● **Work to do**
From the line containing "Click the Salesforce cloud logo icon" up to and including the line containing "pyautogui.click(x=38, y=251)", write out the items as a numbered list, skipping blank lines and leaving out the pictures.

● **Data for this task**
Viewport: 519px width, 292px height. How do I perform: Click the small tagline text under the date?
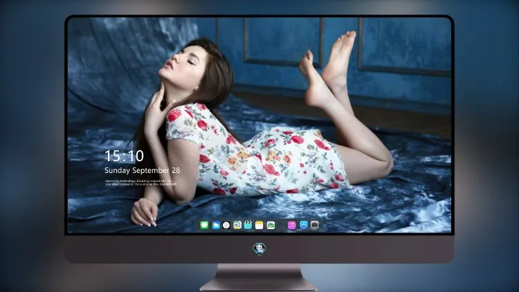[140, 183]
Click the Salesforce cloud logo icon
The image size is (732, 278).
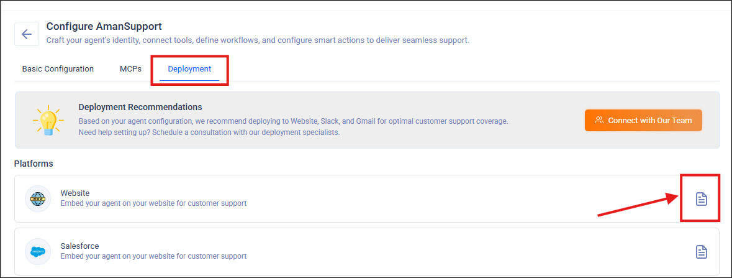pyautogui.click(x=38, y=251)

---

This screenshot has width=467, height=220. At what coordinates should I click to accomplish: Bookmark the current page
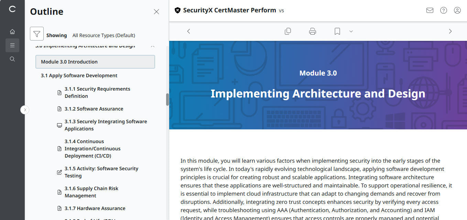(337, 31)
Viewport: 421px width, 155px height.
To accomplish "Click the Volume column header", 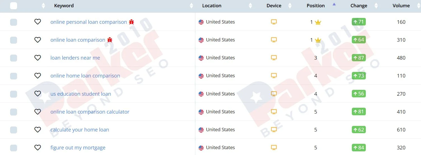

● **Exercise solution**
1. Click the Salesforce cloud logo icon
2. The image size is (732, 278).
3. pyautogui.click(x=38, y=251)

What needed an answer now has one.